First time comment from a lurker here. Oh my Lord the story really is beautiful that I got carried away.
Please feel free to read my shitty interpretation of the story.
I glanced at my phone, no texts, no reply. I watched the passing scenery from the window of the train as I begin to reminisce about a time where I dearly looked back to. The dearly held memories of her.
I was high schooler back then, albeit a very nervous one. It was supposed to be an ordinary first day of high school but somehow it felt like destiny had something planned. I saw her when I was looking at the crowded train, I saw another high school girl with the same uniform. She drew my curiosity. It was a mere glance and who would have known she'd looked my way just when I was looking at her. We immediately got a bit self conscious and left it at that.
After reaching school, I realized most people had already formed cliques, of course I should have expected this but I felt somewhat sad but that didn't last long. Someone tapped my back to get my attention, and lo and behold, it was the girl from the train I had met earlier. I was surprised but it was welcome one to be sure.
After that we started to hang out and got along rather well, we were close and as time passed we grew even closer.
The passing of the seasons were rather beautiful and the time I spent with here, even more so. As we hopped on the train and took our seats, she fell asleep while leaning on my shoulder and no words can express how happy I am to have her.

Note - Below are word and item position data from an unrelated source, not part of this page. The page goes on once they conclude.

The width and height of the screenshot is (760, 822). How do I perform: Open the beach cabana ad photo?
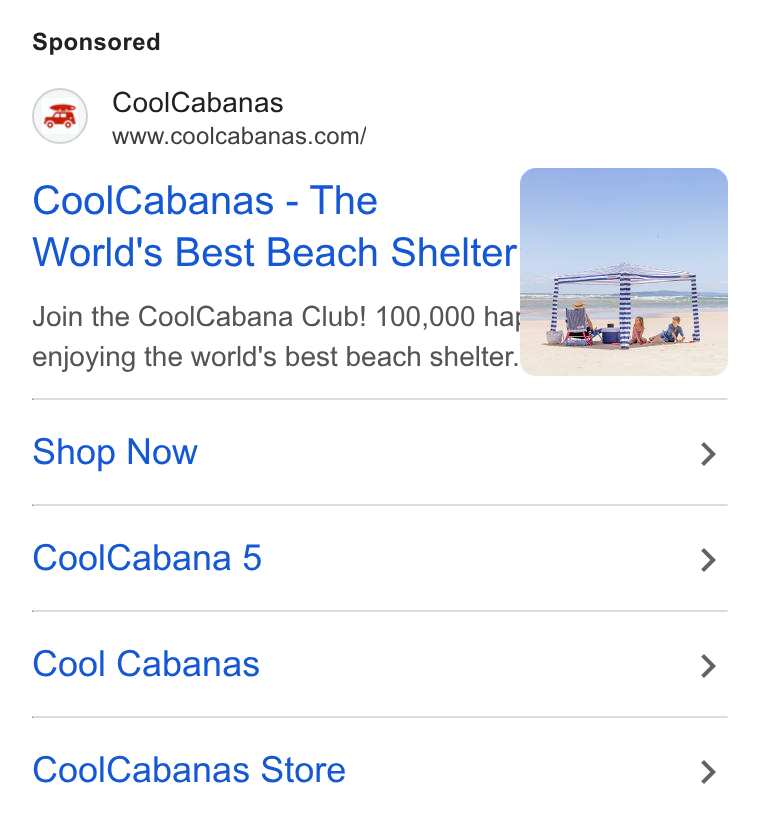pos(624,272)
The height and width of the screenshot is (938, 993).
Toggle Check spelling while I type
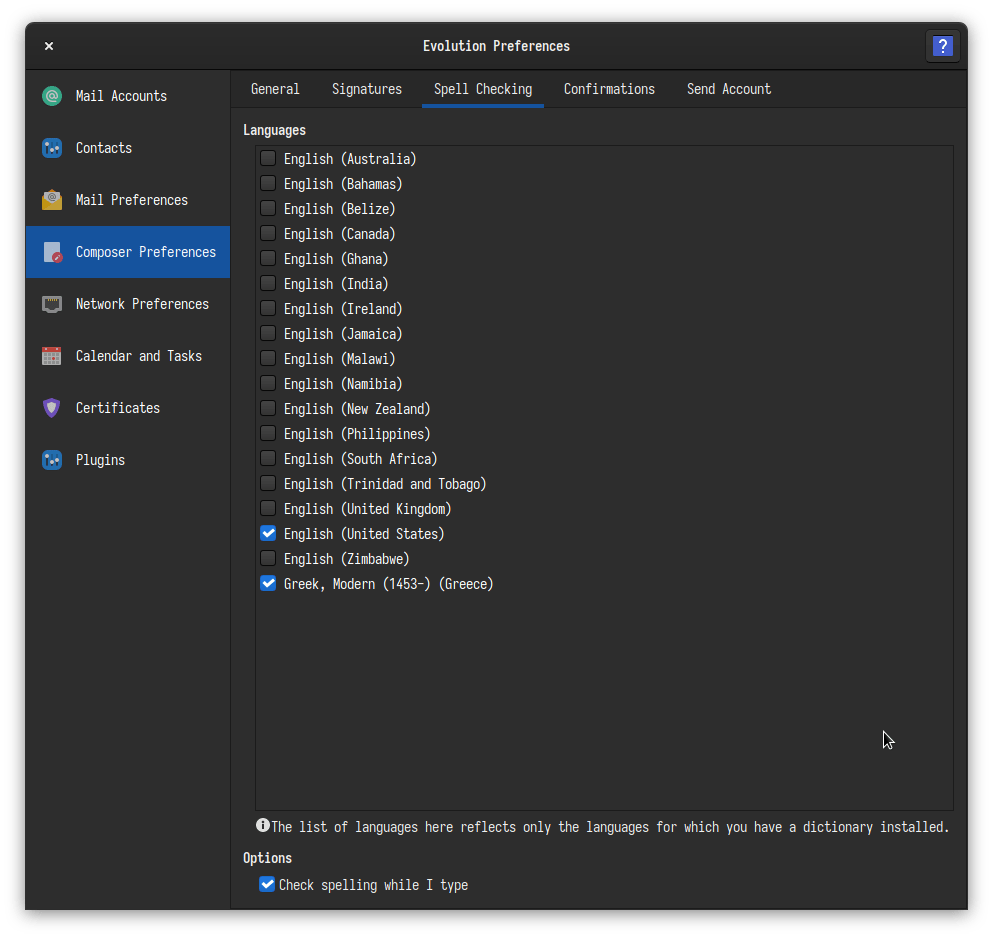[x=267, y=884]
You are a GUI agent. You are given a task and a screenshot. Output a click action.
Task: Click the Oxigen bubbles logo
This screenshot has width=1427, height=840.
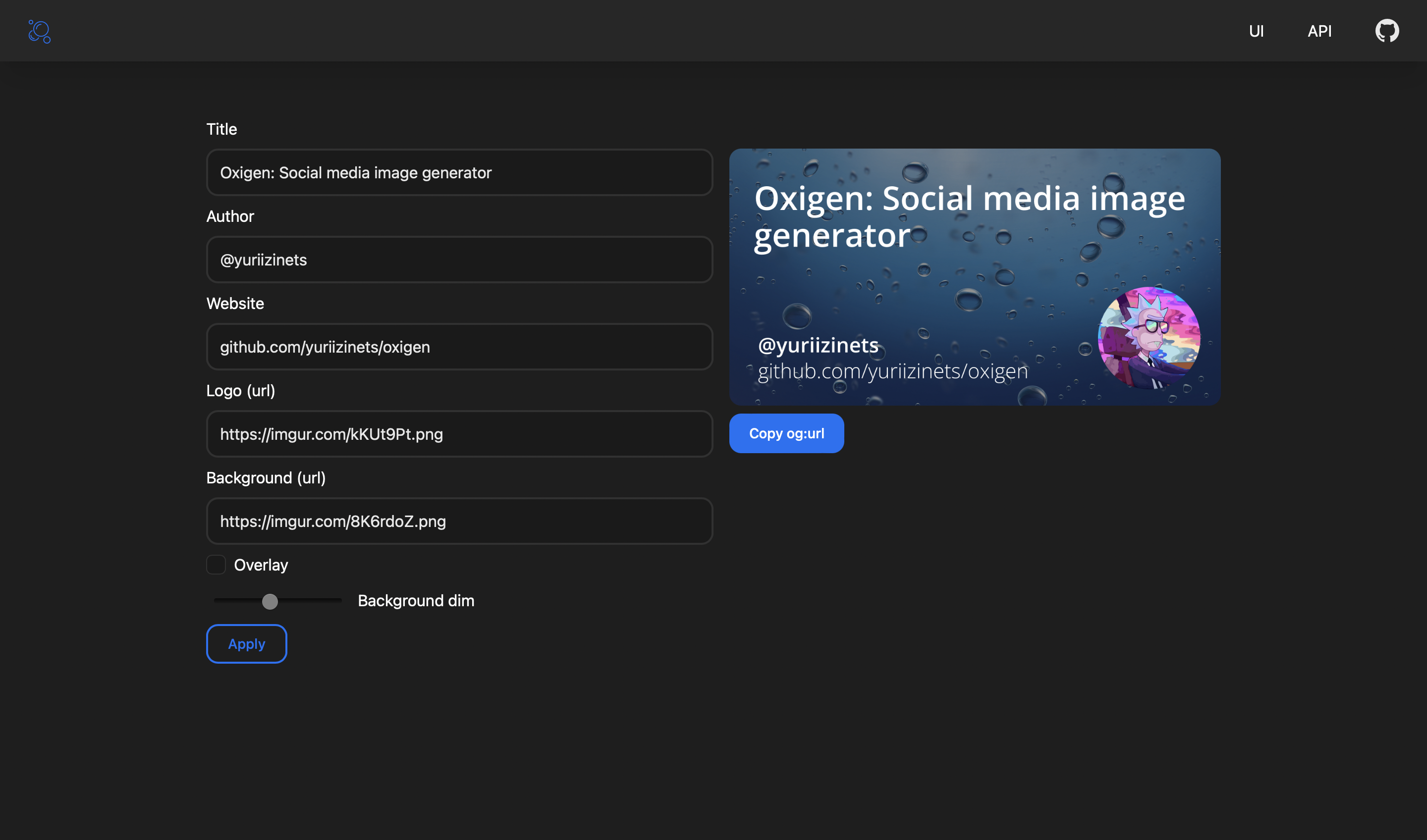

As I watched the snow fall once again, I let myself indulge in this bliss and let myself go.
Time passed and we were now entering the phase of transitioning to adults and that meant we had to start taking our studies seriously for our career and pick a proper college. While I had planned out mine and was in ignorance of the reality, it had seemed that she had already made her own plans and to pursue them too. Crunch time began and we spent less and less of the time we shared. Our relationship had drifted a bit but I do not believe that this love of ours died a bit. Until one day she decided to end it, end what we had, I can never tell if it was the best choice to be made but we both knew that to pursue our interest meant we would have to part.
Time passed once again, and with the start of a new spring I was ready to head out towards the city but as I waited for the train, I couldn't help but look back. I felt immense sadness. She wasn't there. I had hoped that she would at least come see me off but she wasn't there but I promised to keep it touch, I will come back to her. If I had searched for her I would have noticed that I wasn't the only who was sad at this departure, she had been there, hiding. I guess we were both unable to be honest with ourselves.
I woke up from my dream of the past. I took out my phone once again, still no reply. The message I had sent recently had been me hoping that we would be able to meet up.
I let out a sigh as I thought back to past, the memory of when we'd ride on the train and were still so close together.
As I stepped on the platform, on reaching my destination I thought about how I'm finally back and maybe just maybe things would be alright. What I didn't see was that she was waiting for me. I guess this love story has a hopeful end after all.